● **Word and element location data**
--- START ---

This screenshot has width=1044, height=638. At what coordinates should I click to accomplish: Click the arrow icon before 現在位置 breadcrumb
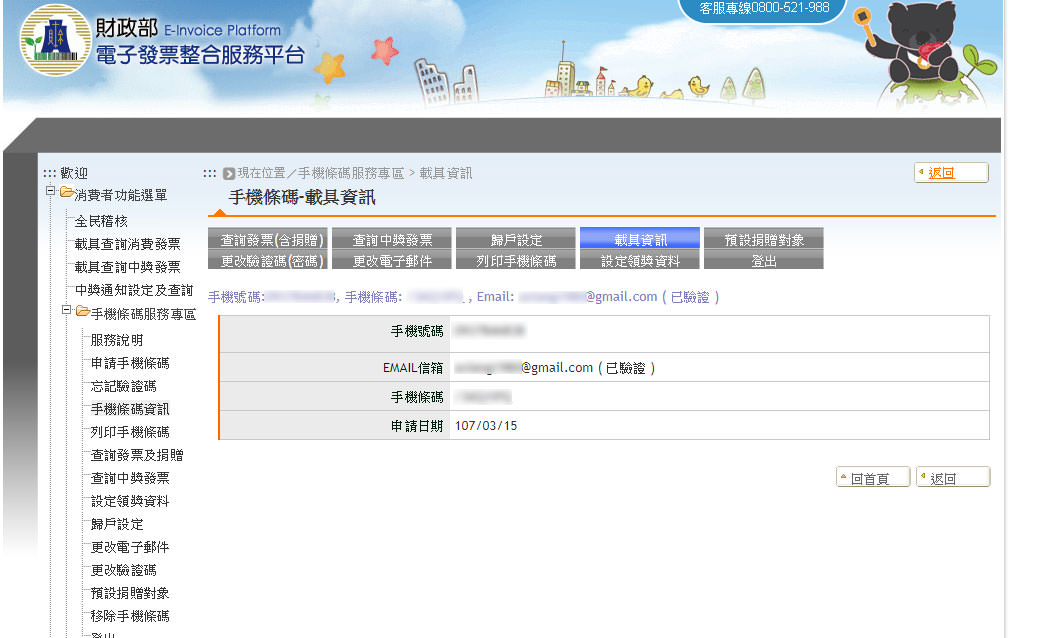[229, 173]
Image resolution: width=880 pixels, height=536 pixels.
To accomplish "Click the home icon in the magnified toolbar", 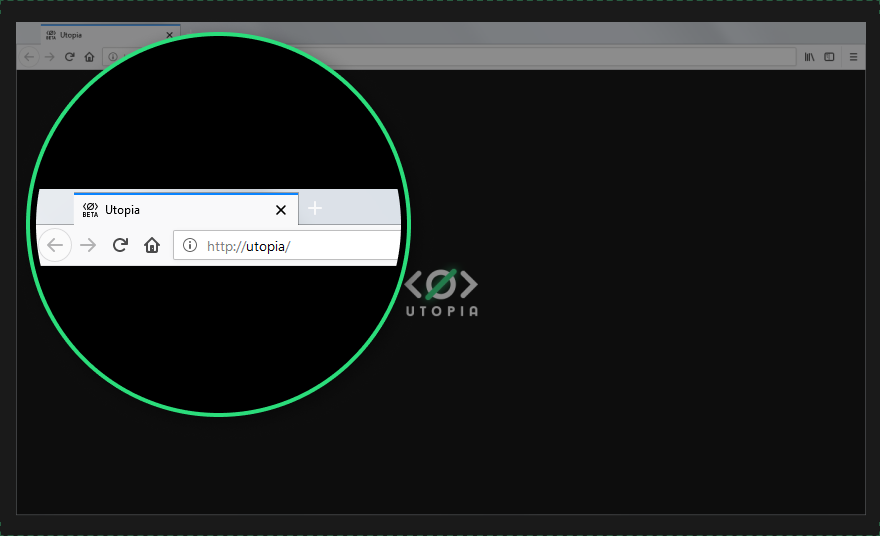I will 152,245.
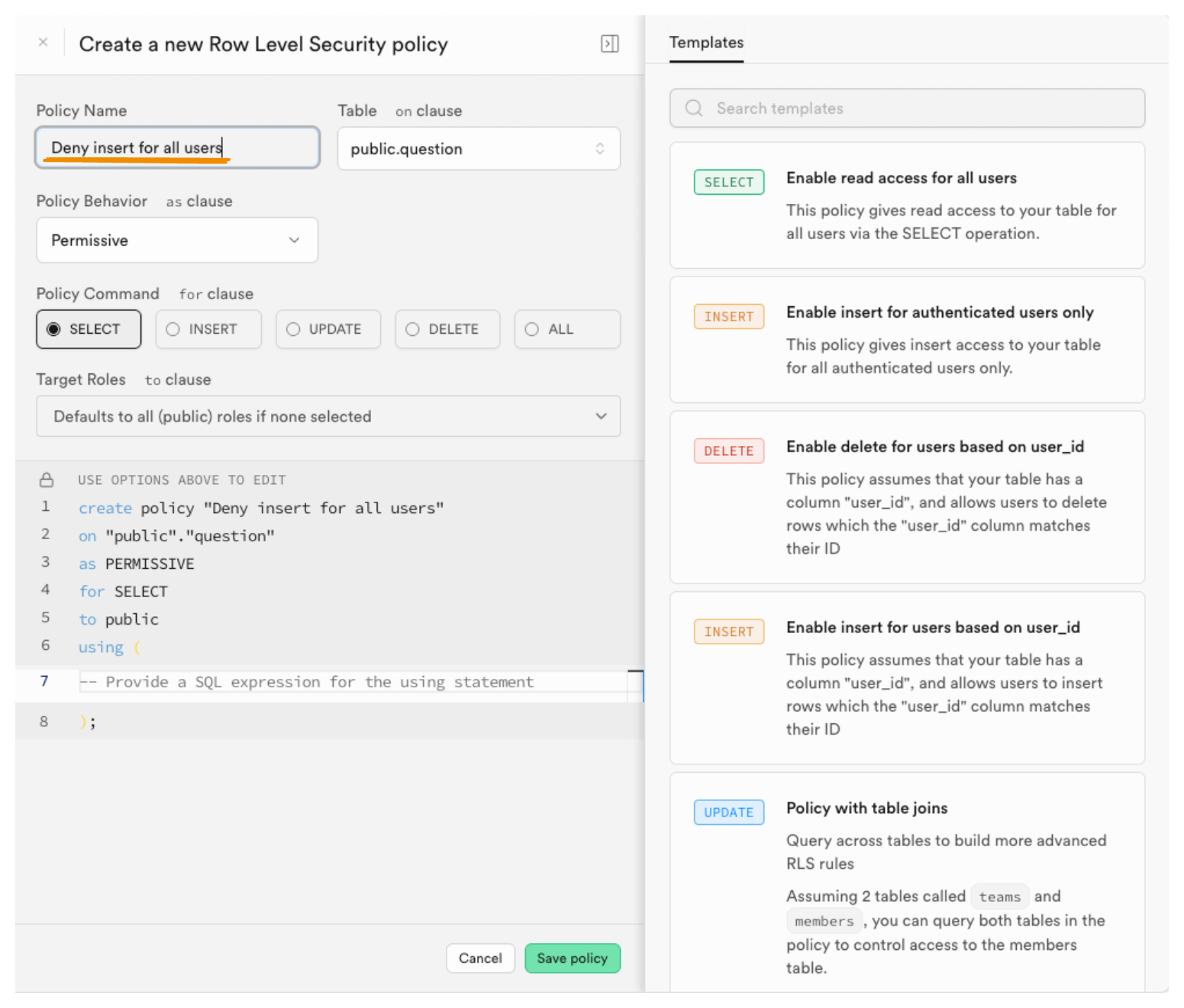The height and width of the screenshot is (1008, 1184).
Task: Click the green SELECT template badge
Action: pyautogui.click(x=728, y=183)
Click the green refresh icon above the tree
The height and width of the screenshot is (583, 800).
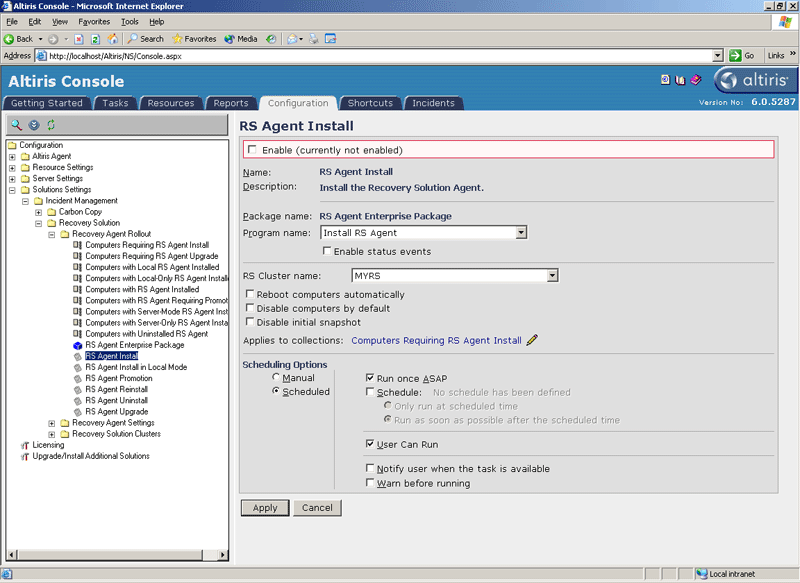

--- END ---

● **Exercise description**
Please gather every line of the data above that contains the word "green".

● **Written answer**
Task: Click the green SELECT template badge
Click the green refresh icon above the tree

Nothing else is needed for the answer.